→ **DIRECTIONS**
All lines in the material with the string "computer" should be listed.

→ **MATERIAL PROVIDED**
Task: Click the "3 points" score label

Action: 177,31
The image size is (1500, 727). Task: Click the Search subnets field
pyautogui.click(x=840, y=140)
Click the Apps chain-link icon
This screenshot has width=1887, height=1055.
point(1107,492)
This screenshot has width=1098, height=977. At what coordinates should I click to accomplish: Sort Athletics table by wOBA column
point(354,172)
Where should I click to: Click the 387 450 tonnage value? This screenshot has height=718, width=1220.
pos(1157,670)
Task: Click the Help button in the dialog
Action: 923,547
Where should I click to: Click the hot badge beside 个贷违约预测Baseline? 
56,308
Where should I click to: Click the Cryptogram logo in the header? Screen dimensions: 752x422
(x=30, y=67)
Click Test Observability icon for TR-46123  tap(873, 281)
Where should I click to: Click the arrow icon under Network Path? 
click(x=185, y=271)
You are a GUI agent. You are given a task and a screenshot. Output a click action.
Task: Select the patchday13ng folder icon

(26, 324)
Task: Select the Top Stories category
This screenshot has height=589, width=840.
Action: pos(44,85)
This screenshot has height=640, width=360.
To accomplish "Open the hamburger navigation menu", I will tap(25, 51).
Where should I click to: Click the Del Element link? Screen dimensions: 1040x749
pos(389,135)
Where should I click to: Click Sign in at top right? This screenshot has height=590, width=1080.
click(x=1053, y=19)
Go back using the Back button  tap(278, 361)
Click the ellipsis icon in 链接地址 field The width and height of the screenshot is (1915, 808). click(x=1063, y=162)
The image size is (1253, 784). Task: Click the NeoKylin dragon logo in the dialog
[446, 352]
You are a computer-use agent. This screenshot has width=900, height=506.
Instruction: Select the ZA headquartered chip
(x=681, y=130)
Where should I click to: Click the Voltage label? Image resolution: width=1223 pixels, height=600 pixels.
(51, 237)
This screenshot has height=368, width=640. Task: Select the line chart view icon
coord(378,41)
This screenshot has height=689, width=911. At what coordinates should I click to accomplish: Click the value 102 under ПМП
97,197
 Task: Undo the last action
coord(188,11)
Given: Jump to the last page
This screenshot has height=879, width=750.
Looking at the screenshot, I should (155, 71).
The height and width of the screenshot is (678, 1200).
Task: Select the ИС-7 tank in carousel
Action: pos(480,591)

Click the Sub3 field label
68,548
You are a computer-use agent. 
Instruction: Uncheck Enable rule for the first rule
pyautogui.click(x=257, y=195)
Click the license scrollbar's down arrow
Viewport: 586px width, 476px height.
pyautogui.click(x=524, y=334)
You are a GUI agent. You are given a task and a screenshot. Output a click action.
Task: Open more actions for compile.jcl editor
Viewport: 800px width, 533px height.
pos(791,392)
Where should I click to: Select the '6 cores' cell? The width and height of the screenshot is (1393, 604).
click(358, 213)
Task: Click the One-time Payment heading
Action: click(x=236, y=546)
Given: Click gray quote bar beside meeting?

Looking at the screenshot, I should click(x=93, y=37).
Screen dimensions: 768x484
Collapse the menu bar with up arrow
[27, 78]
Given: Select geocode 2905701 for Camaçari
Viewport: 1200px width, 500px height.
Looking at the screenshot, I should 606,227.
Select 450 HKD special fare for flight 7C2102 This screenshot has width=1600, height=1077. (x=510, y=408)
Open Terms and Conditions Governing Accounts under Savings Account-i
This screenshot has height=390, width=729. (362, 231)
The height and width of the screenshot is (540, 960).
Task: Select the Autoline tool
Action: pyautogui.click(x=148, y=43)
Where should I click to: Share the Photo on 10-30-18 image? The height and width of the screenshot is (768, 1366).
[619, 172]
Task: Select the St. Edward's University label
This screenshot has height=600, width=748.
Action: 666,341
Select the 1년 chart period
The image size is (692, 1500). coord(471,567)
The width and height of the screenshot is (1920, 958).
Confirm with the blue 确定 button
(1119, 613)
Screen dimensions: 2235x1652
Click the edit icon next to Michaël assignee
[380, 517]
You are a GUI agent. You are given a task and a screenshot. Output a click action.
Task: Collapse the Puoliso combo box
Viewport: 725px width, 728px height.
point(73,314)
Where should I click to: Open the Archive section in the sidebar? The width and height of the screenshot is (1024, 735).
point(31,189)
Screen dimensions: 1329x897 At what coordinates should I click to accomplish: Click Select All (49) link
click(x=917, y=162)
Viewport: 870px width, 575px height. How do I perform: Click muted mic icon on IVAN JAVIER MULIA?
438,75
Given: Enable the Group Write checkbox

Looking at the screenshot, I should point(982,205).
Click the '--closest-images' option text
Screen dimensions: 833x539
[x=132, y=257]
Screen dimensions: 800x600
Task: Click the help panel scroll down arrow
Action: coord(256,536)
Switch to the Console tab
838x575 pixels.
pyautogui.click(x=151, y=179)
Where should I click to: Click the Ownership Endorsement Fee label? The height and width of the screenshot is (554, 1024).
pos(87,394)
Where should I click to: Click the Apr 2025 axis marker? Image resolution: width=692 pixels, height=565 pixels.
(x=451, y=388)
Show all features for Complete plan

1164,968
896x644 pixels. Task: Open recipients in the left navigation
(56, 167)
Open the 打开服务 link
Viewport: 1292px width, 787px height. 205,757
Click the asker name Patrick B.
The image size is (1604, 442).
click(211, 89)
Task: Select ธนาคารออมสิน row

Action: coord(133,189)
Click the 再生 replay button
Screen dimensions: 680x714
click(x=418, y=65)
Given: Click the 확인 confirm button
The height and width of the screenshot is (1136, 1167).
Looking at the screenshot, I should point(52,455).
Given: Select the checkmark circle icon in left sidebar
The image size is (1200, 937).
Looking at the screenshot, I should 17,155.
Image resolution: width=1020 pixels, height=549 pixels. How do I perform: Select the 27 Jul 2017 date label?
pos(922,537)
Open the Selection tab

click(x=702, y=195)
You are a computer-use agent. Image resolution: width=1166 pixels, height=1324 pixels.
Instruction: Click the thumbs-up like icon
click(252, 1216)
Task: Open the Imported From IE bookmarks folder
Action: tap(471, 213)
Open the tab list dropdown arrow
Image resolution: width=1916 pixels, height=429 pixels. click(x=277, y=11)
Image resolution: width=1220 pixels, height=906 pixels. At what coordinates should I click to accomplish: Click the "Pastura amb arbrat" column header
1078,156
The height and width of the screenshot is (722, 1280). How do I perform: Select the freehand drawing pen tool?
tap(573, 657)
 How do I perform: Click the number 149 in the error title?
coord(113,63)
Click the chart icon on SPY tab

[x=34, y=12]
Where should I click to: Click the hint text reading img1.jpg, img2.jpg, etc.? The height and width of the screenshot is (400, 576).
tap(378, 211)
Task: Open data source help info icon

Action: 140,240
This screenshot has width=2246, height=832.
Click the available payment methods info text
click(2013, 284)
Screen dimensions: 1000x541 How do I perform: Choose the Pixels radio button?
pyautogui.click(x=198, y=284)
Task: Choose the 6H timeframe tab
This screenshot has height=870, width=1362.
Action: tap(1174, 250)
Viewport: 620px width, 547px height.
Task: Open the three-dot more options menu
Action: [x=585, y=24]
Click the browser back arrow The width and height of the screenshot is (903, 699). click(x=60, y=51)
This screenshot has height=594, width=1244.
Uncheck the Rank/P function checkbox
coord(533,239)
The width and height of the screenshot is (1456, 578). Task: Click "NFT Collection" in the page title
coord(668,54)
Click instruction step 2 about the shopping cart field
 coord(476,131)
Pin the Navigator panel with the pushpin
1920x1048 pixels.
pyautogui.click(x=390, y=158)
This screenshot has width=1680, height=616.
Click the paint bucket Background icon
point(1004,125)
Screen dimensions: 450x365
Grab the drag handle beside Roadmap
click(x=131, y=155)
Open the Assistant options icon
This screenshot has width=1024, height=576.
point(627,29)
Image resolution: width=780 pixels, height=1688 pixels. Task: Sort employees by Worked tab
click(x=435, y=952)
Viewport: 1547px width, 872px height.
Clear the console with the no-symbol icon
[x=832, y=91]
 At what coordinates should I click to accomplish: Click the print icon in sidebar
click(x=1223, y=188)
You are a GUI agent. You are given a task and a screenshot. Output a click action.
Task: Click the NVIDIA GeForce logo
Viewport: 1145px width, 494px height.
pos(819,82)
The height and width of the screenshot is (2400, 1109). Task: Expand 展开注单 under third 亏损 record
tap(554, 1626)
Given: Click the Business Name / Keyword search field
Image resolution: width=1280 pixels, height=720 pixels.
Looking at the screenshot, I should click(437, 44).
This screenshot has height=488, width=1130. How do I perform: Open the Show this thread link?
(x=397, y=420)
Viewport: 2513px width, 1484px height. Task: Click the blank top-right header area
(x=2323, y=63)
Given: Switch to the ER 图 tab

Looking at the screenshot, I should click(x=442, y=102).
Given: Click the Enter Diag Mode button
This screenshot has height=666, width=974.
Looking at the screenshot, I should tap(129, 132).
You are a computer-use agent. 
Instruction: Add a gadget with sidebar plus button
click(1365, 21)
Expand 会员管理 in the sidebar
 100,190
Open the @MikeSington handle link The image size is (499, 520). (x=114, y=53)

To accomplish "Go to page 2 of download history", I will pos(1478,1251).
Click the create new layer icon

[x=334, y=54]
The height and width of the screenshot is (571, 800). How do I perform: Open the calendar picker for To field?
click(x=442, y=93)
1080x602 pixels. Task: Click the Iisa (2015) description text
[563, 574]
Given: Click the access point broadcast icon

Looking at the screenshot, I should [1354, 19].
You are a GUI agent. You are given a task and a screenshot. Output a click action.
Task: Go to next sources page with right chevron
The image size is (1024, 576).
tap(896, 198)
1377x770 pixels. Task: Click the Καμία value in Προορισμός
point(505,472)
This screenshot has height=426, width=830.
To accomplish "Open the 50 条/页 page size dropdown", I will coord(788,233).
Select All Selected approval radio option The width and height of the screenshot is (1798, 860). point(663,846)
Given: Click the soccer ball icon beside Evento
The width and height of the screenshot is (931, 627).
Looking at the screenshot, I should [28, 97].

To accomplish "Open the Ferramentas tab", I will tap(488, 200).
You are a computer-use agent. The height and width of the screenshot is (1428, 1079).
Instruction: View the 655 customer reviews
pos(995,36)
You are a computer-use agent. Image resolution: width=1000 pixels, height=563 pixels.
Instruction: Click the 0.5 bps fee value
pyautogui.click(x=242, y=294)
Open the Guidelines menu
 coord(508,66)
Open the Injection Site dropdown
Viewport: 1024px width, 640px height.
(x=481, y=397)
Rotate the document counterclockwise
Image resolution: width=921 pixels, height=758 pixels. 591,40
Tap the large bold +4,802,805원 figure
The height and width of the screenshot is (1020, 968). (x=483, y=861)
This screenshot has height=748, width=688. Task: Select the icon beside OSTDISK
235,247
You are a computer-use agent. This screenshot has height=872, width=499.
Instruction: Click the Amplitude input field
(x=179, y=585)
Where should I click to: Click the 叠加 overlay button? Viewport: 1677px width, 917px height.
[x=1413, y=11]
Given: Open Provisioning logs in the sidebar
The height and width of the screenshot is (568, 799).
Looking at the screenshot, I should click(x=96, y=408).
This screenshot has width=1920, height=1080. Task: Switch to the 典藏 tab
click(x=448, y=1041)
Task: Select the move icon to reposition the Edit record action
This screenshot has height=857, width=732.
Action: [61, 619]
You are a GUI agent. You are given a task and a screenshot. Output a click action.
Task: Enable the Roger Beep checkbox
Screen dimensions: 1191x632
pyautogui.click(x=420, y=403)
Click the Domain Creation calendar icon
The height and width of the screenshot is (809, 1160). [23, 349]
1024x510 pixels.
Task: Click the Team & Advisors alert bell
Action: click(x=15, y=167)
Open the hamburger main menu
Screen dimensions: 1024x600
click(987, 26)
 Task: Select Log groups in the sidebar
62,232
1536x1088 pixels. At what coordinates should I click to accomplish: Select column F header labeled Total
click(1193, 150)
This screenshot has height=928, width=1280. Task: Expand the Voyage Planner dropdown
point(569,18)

→ **RESPONSE AREA**
You are a computer-use agent. This screenshot has width=900, height=506.
You are a computer-use agent. 
You are a computer-use agent. Image resolution: width=1166 pixels, height=1324 pixels.
You are a computer-use agent. 
You are a computer-use agent. The height and width of the screenshot is (1428, 1079).
You are a computer-use agent. Image resolution: width=1000 pixels, height=563 pixels.
You are a computer-use agent. This screenshot has height=872, width=499.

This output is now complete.